Prononciation : sou-fr'
Nature : s. m.

1Minéral d'un jaune clair très inflammable, et qui exhale en brûlant une odeur forte et insupportable. Le soufre est un corps simple.
Le soufre, dont la découverte remonte à l'antiquité la plus reculée, est solide, jaune citron, très friable, insipide , THENARD , Traité de chim. t. I, p. 181, dans POUGENS Fig.
Il sème, en regardant, du soufre dans les âmes , RÉGNIER , Dial.
Soufre vif, soufre naturel. Fleur de soufre, soufre sublimé. Soufre lavé, soufre sublimé qui a été dépouillé entièrement de l'acide sulfurique qu'il contient naturellement par des lavages prolongés avec l'eau distillée et chaude. Le soufre porphyrisé et lavé était appelé autrefois crème de soufre. Soufre en canon, soufre auquel on donne, dans les moules, une forme de bâton rond.

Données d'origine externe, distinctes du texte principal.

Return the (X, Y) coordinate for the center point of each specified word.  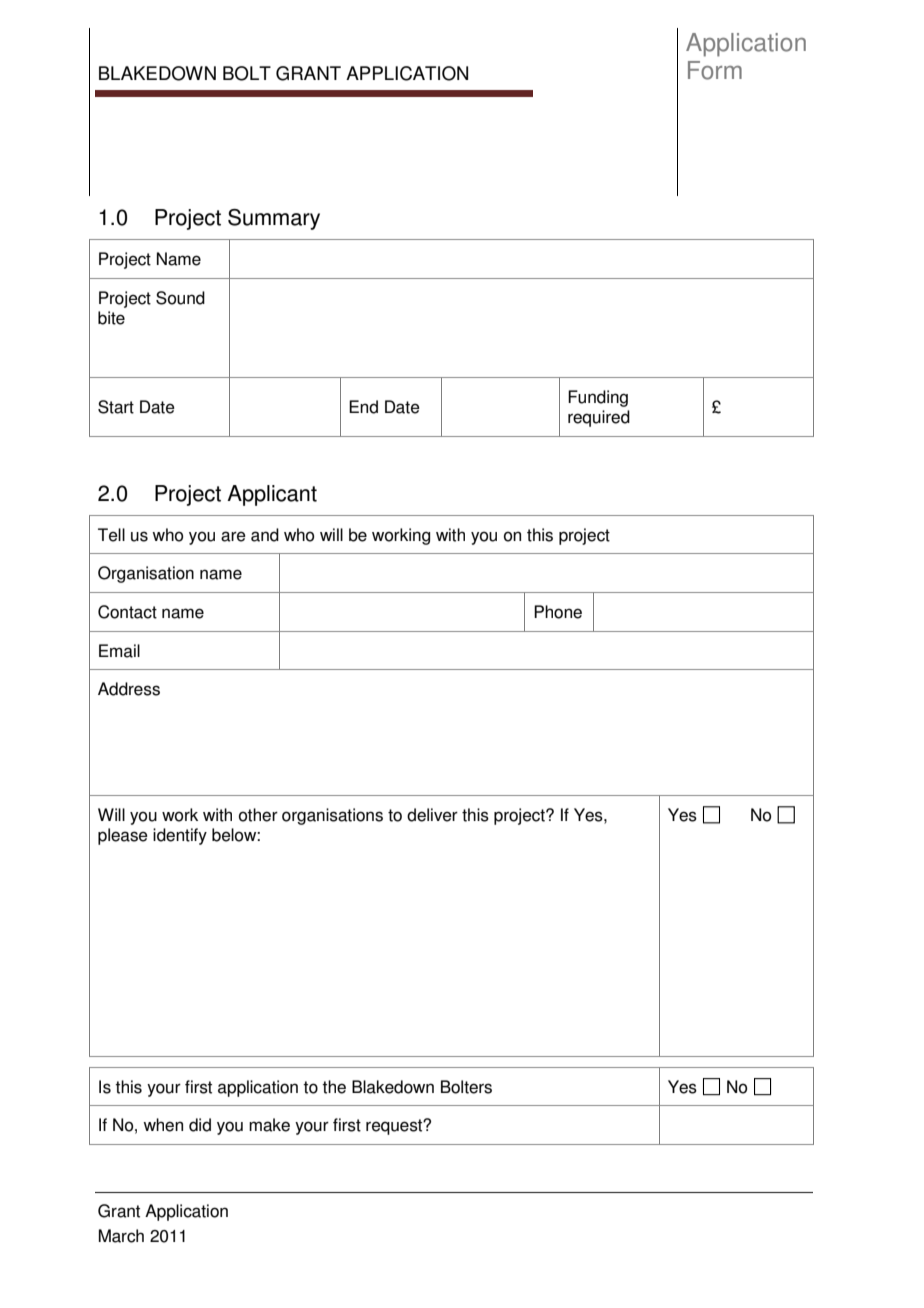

2Soufre doré d'antimoine, poudre qui se précipite quand on verse un acide faible dans les eaux d'où le kermès minéral s'est précipité. Soufre rouge, arsenic sulfuré. Foie de soufre, combinaison d'un alcali fixe avec le soufre. Magistère du soufre, préparation obtenue par la précipitation d'une solution d'un sulfure de potasse, au moyen du vinaigre ou d'un acide. 3Soufre végétal, voy. LYCOPODE. 4Terme d'alchimie. Se disait d'un principe actif imaginaire que l'on prétendait trouver dans tous les corps mixtes.
L'infatigable Homberg disait que ce qu'on appelle le soufre principe n'est autre chose que le feu lui-même , VOLT. , Phil. Newt. II, 5
5Empreinte que l'on prend sur des tablettes de soufre.
Un assortiment de soufres, où vous trouverez ces empreintes de tous les plus beaux antiques , GENLIS , Ad. et Th. t. III, p. 94, dans POUGENS
XIIIe s.
Car tuit [les métaux] par diverses manieres Dedens les terrestres minieres De soufre et de vif argent nessent, Si cum li livres le confessent , la Rose, 16325
XVIe s.
Soulphre vif , PARÉ , XXI, 24
Wallon, soûf ; provenç. solfre, sulpre, solpre ; catal. sofre ; espagn. asufre ; portug. xofre ; ital. solfo ; du lat. sulfurem, soufre, que l'on a rapproché du sanscr. çulvâri, soufre.